## WORK ITEM
Each line below with the string "agent" should be copied.
•••••
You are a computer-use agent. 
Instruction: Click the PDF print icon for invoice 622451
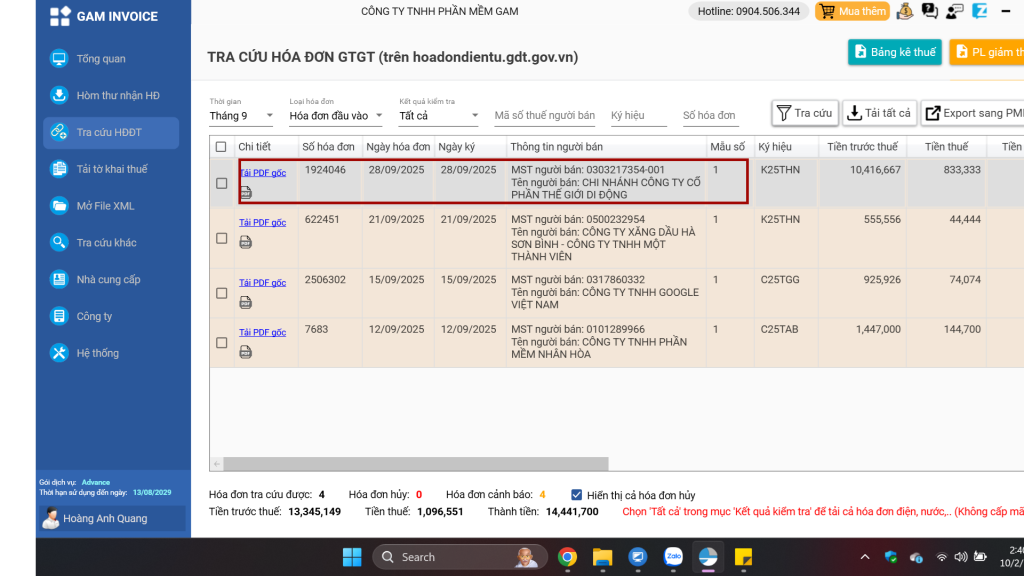click(x=245, y=242)
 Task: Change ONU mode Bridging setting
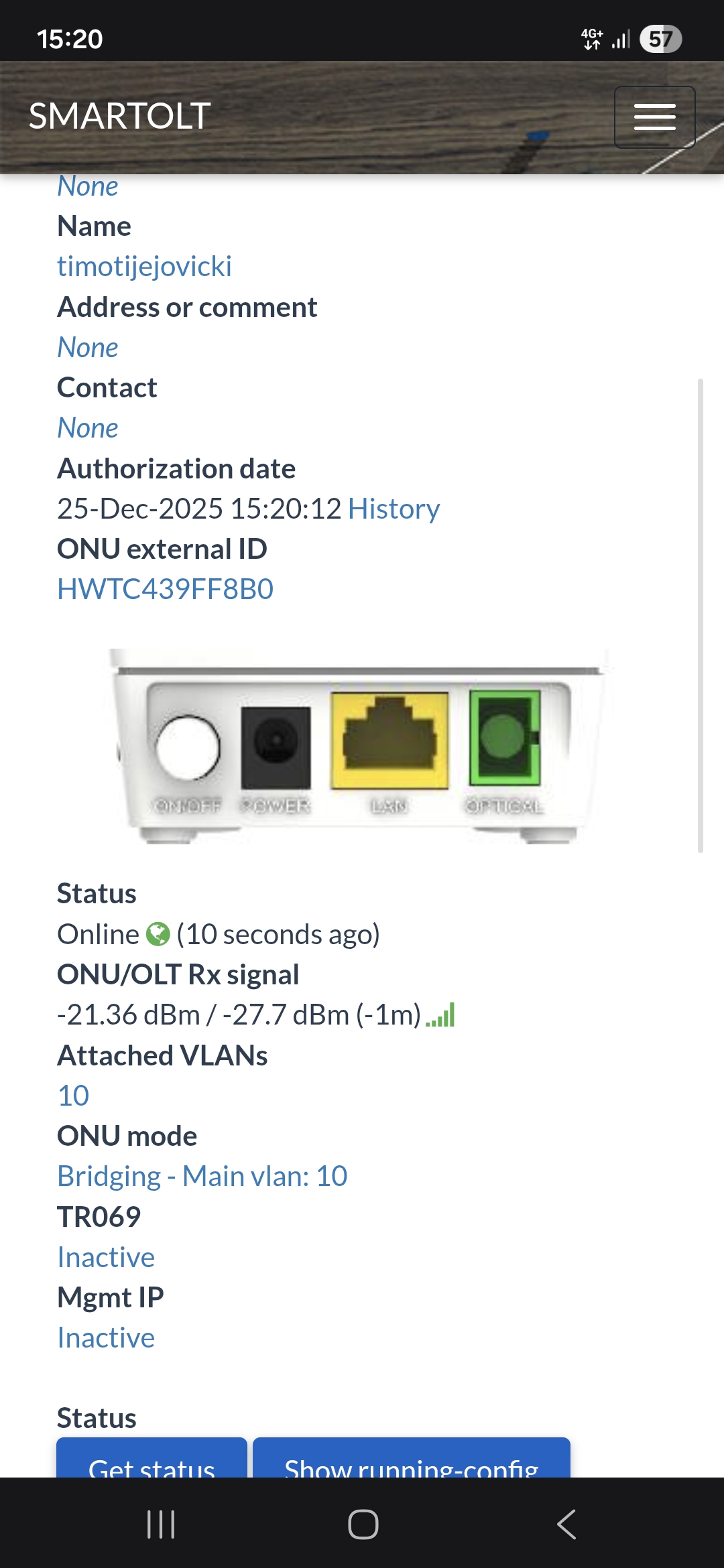point(202,1177)
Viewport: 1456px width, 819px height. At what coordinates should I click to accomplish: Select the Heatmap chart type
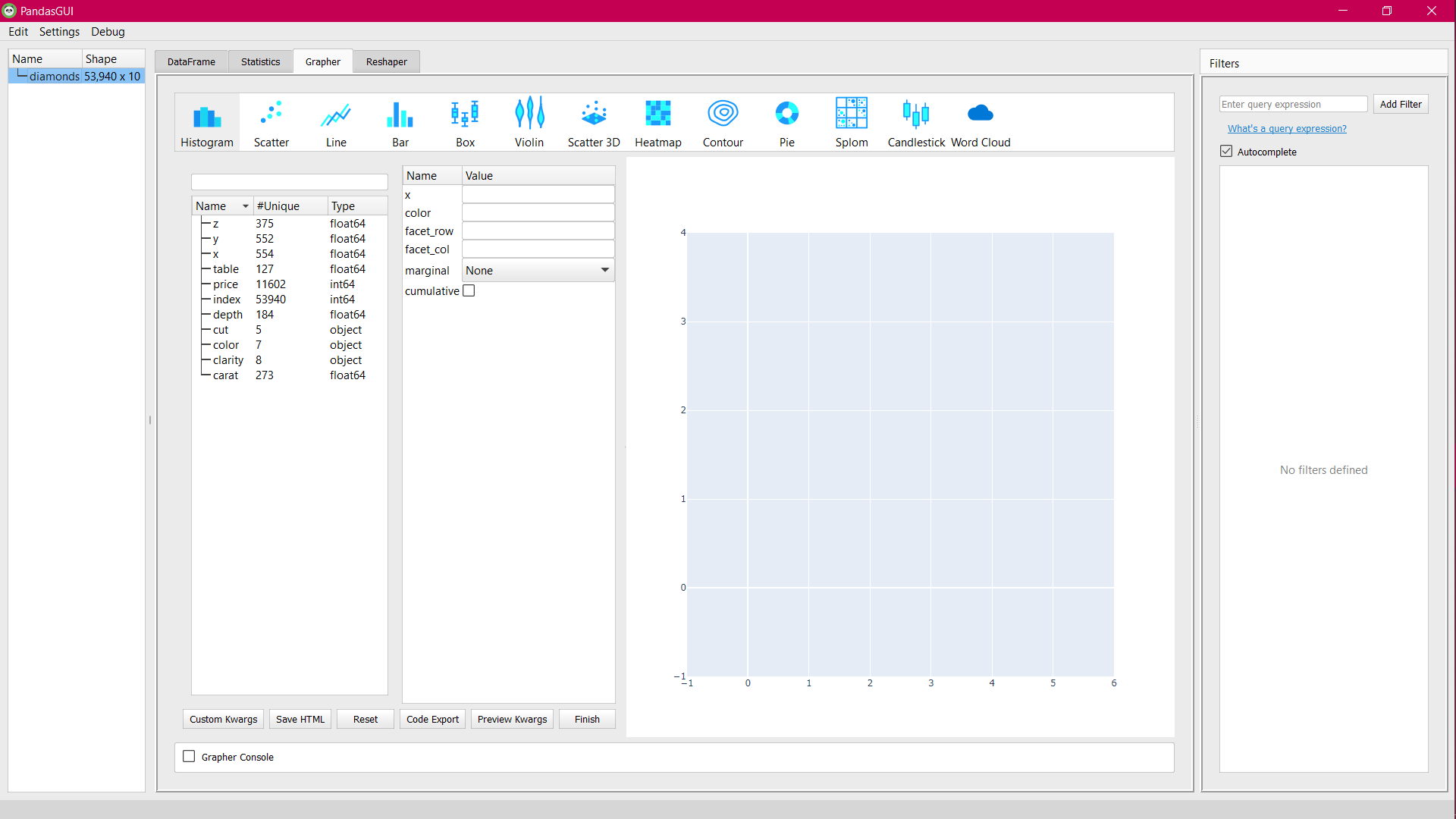(x=657, y=121)
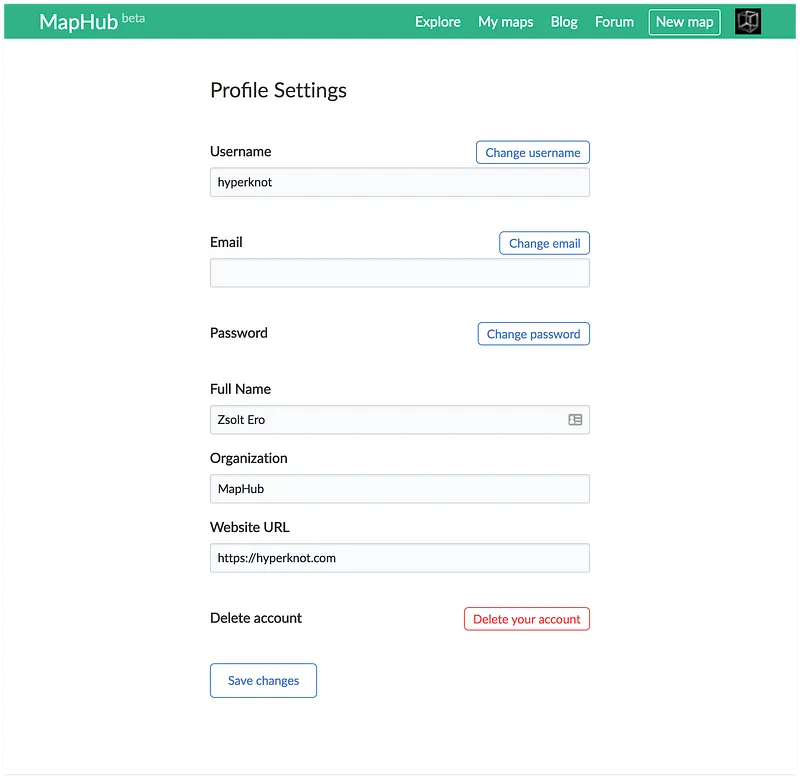The image size is (800, 778).
Task: Click the Organization field label
Action: (249, 458)
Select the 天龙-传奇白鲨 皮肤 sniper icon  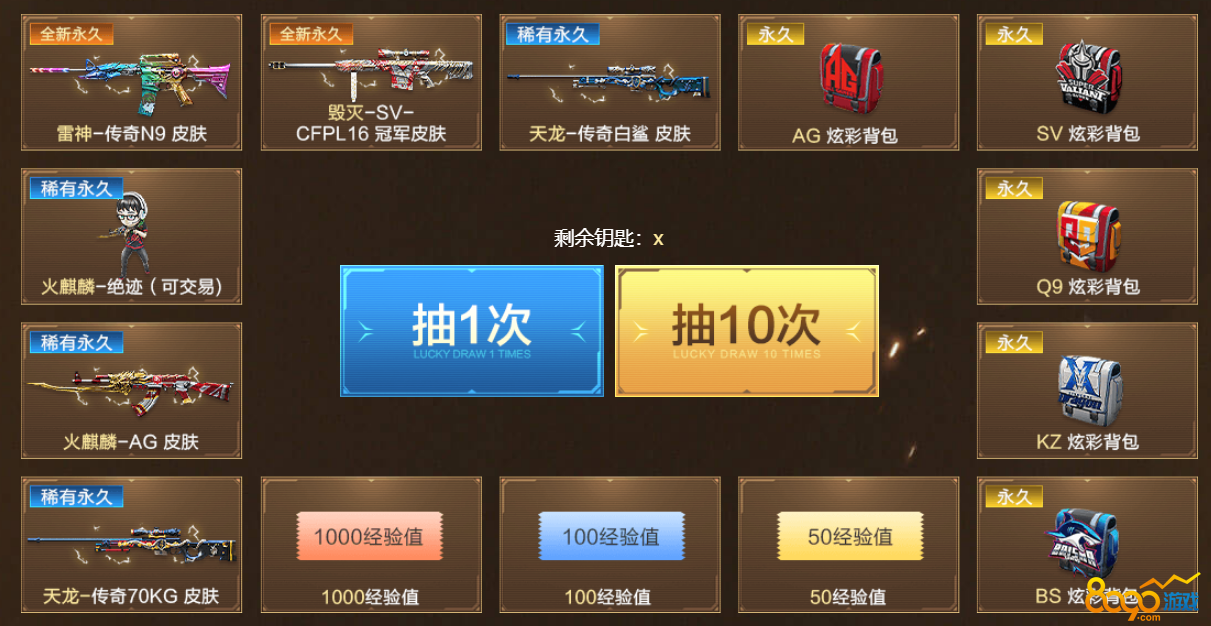point(608,82)
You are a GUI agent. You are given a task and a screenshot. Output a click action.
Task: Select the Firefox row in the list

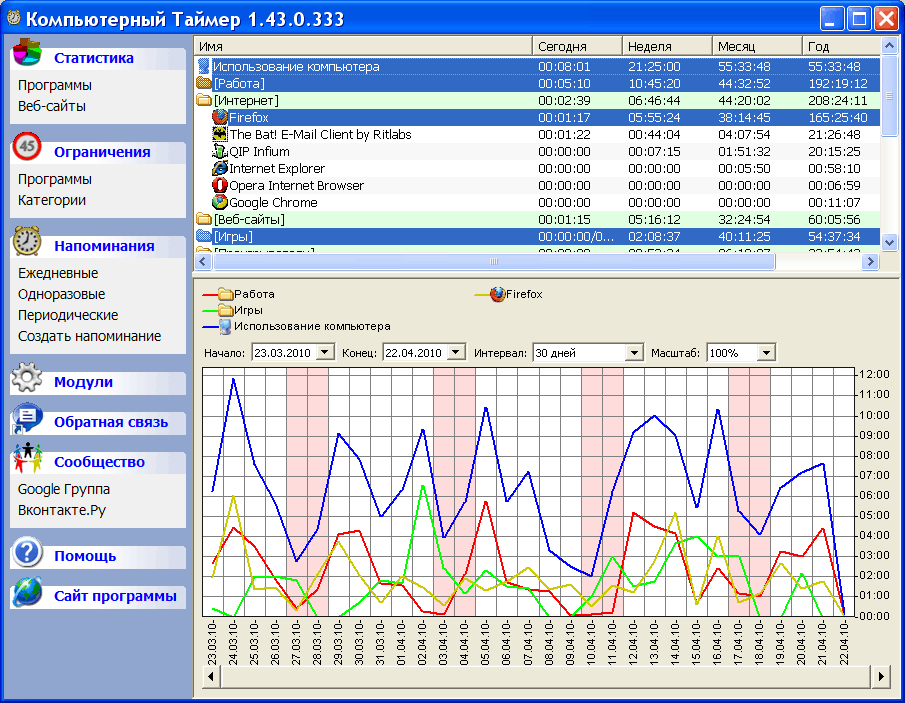(248, 118)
•••••
## SOLUTION
You are a computer-use agent. 
You are a GUI agent. You are given a task and a screenshot. Output a click action.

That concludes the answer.